Kerjasama yang dilakukan pada forum ini selain untuk membangun kekuatan perekonomian juga untuk membahas kawasan krusial yang kerap menjadi konflik di antara anggota EAS, yakni kawasan Laut Cina Selatan. Sejumlah negara kerap terlibat konflik politik hingga militer karena masing-masing mengklaim kawasan tersebut. Tercatat Cina dan Vietnam pernah terlibat konflik militer sebanyak dua kali pada tahun 1974 dan 1988.

Amerika Serikat juga secara diam-diam menjalankan strategi untuk menguasai perairan Cina Selatan tersebut dengan cara membantu Cina Taiwan. AS pernah mengirimkan armada ketujuhnya yang bermarkas di Jepang menuju kepulauan Spratly dengan laih melindungi Taiwan. Dalam setiap kunjungannya armada ketujuh ini kerap menekankan pentingnya kerjasama AS dengan negara-negara ASEAN.

Amerika Serikat juga pernah menggelar latihan tempur bersama Vietnam, jelang pembukaan pertemuan ASEAN Ministerial Meeting (AMM) ke-44 dan ASEAN Regional Forum (ARF) ke-18, Seperti dikutip dari rilis resmi pemerintah Vietnam yang diterima hari ini, AS mengirimkan tiga kapal perangnya ke Da Nang, Vietnam pada Jumat (15/7) untuk latihan dengan angkatan laut (AL) Vietnam selama tujuh hari pada pekan depan. Tiga kapal tempur tersebut yaitu kapal penyelam USNS Safeguard dan dua kapal penghancur misil, USS Chung-Hoon dan USS Preble, bersama dengan 700 orang awak kapal.

Laksamana Tom Carney, pemimpin armada AS di Vietnam, mengatakan kedatangan AS adalah upaya membangun hubungan dengan negara-negara Asia Tenggara pada bidang keamanan maritim. Meski menjamin tidak ada peluru tajam yang akan digunakan, namun latihan bersama ini jelas sebuah langkah yang mengganggu upaya diplomatik untuk meredakan ketegangan di Laut China Selatan. China telah menentang adanya aktivitas militer di wilayah tersebut. “Saat ini bukanlah waktu yang tepat untuk melakukan aktivitas tersebut [latihan gabungan],” ujar pejabat tinggi militer China, Chen Bingde, seperti dikutip dari AP.
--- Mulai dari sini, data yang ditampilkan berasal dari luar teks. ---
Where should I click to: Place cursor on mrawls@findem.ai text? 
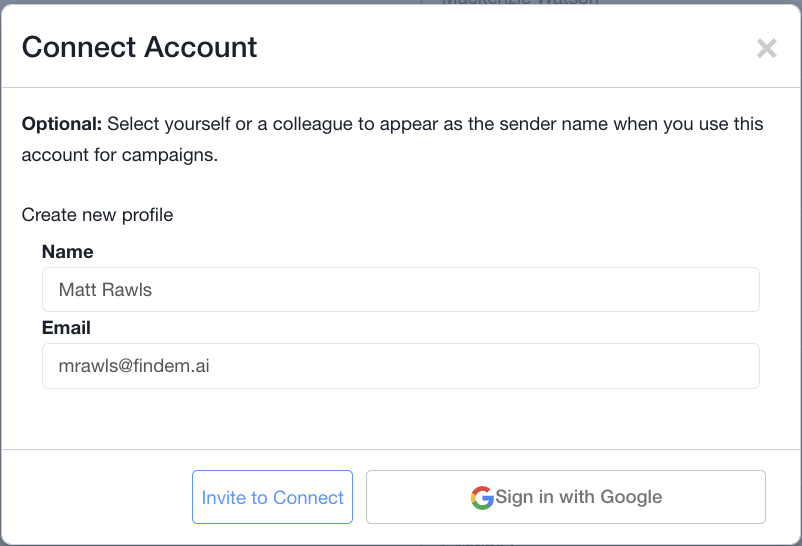click(x=134, y=366)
Potensi Kawasan Laut Cina Selatan

Pangkal persoalan Laut China Selatan disebabkan adanya perkiraan cadangan minyak dan gas di Kepulauan Spratly yang besar. Analisis Clive Schofield dan Ian Storey di asiaquarterly .com menyebut 1-2 miliar barrel minyak dan 225 tcf (triliun cubic feet) gas alam. Sementara estimasi lembaga statistic Amerika Serikat, Energy Information Administration (ELA) menyatakan di bawah Spratly terdapat sedikitnya 7 miliar barrel minyak dan 150,3 tcf (triliun cubic feet) gas alam. Negara-negara yang berkepantingan atas cadangan migas di Laut China Selatan a.l. Brunei, China, Malaysia, Filipina, Taiwan, Thailand dan Vietnam. Dua negara yang paling kaya cadangan migas adalah Malaysia dan Brunei.

Malaysia berkepentingan atas cadangan 3 miliar barrel minyak dan 75 tcf gas alam sementara Brunei memiliki 1,4 miliar barrel minyak dan 13,8 tcf gas alam. Sementara Indonesia sangat berkepentingan dengan Laut China Selatan disebabkan China memasukkan Kepulauan Natuna dalam peta tahun 1947 hingga 1995 dalam teritorial ZEE mereka. Dari sisi perdagangan internasional, Laut China Selatan sangat vital karena merupakan jalur utama menuju kota-kota utama di Asia Timur. Lebih dari 25% dari perdagangan dunia melintasi jalur itu, termasuk 70% kebutuhan energi Jepang dan 65% kebutuhan energi China. 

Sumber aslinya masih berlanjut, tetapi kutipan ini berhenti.